No. All states allow self-represented (pro se) divorce filings. Courts support this with self-help centers and free forms. That said, if your divorce involves significant assets, retirement accounts, business ownership, minor children with disputed custody, or domestic violence, consulting an attorney before filing is genuinely advisable. For a truly simple uncontested divorce where both spouses agree on everything, self-filing works fine.

What happens if I file the wrong version of a court form?

The clerk may reject your filing on the spot, or the defect may surface later and delay your case. Courts update forms periodically, and an outdated version can miss required fields or carry obsolete language. Download forms straight from the official court website on the day you plan to file, or at most a few days before. Check the revision date at the bottom of each form against what the court currently shows.

Can I email or mail divorce forms to the court instead of filing in person?

Some courts accept mailed filings; many don't for the initial divorce petition. Courts that take mail usually require a self-addressed stamped envelope so they can return your file-stamped copies. E-filing is available in a growing number of states through official systems like eFileIL in Illinois or eFileTexas, but availability varies by county. Check your county clerk's website for accepted filing methods before you assume mail or email is an option.

How do I get a fee waiver if I can't afford the filing fee?

Every state has a fee waiver process for low-income filers, usually called an Application for Waiver of Court Fees or a Fee Waiver Request. You fill out the form with your income and expense information and submit it with your divorce filing. The court decides based on income thresholds, often tied to the federal poverty guidelines. Download the fee waiver form from the same court self-help site where you get your divorce forms.

Records from a pointing dataset

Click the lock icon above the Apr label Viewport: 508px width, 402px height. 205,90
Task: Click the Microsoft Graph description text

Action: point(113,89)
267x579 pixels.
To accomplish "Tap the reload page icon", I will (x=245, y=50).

Written exercise -> Retype the divorce filing excerpt that appears before the listing, word for word and in full.

Task response ->
No. All states allow self-represented (pro se) divorce filings. Courts support this with self-help centers and free forms. That said, if your divorce involves significant assets, retirement accounts, business ownership, minor children with disputed custody, or domestic violence, consulting an attorney before filing is genuinely advisable. For a truly simple uncontested divorce where both spouses agree on everything, self-filing works fine.

What happens if I file the wrong version of a court form?

The clerk may reject your filing on the spot, or the defect may surface later and delay your case. Courts update forms periodically, and an outdated version can miss required fields or carry obsolete language. Download forms straight from the official court website on the day you plan to file, or at most a few days before. Check the revision date at the bottom of each form against what the court currently shows.

Can I email or mail divorce forms to the court instead of filing in person?

Some courts accept mailed filings; many don't for the initial divorce petition. Courts that take mail usually require a self-addressed stamped envelope so they can return your file-stamped copies. E-filing is available in a growing number of states through official systems like eFileIL in Illinois or eFileTexas, but availability varies by county. Check your county clerk's website for accepted filing methods before you assume mail or email is an option.

How do I get a fee waiver if I can't afford the filing fee?

Every state has a fee waiver process for low-income filers, usually called an Application for Waiver of Court Fees or a Fee Waiver Request. You fill out the form with your income and expense information and submit it with your divorce filing. The court decides based on income thresholds, often tied to the federal poverty guidelines. Download the fee waiver form from the same court self-help site where you get your divorce forms.